Firman menyebut, dengan membayar pajak sama saja dengan menerima langsung perlindungan. Sebab, kendaraan yang legal sudah pasti terlindungi.
"Kita tidak berharap ada yang kecelakaan, tapi ketika ada yang celaka, nah langsung dapat datanya dan langsung kepada yang bersangkutan. Ini salah satu efek yang bisa dimanfaatkan oleh negara dengan adanya tertib data," tuturnya.
Di tempat yang sama, Direktur Utama PT Jasa Raharja, Rivan Achmad Purwantono mengatakan, pihaknya sebelumnya memiliki kesulitan ketika kendaraan dari luar daerah mengalami kecelakaan di wilayah tertentu. Akhirnya muncul gagasan untuk pembebasan BBN.
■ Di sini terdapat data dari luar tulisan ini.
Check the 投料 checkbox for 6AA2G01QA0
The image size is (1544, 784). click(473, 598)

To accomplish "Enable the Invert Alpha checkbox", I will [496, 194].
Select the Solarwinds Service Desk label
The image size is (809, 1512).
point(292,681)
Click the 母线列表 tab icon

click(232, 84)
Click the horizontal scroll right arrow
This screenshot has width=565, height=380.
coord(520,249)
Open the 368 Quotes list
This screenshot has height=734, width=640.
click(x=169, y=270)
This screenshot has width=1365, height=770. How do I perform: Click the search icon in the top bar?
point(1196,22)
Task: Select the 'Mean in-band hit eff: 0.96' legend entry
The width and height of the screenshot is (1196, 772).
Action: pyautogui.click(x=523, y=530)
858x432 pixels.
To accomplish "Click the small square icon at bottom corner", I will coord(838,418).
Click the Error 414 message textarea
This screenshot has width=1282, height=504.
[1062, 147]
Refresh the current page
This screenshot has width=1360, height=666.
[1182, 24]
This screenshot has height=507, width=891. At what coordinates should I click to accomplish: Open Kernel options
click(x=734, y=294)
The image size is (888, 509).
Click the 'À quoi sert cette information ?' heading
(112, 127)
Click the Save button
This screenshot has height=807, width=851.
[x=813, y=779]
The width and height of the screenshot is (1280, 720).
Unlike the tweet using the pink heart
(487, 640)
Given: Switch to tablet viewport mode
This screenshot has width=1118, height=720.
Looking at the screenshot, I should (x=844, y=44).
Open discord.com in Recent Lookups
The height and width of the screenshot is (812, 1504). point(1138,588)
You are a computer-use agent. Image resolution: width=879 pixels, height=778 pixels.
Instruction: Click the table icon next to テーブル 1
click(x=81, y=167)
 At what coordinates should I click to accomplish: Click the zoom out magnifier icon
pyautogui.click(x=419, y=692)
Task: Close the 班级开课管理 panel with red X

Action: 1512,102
"Dengan BBN 2 dibebaskan ini menjadi baik, sehingga pada saat kita identifikasi sangat mudah ketika terjadi kecelakaan," kata Rivan.
Rakor pembinaan Samsat tingkat nasional ini dihadiri Direktorat Lalu Lintas, Kepala Badan Pendapatan Daerah (Bapenda) Provinsi seluruh Indonesia, dan Kepala Cabang Jasa Raharja.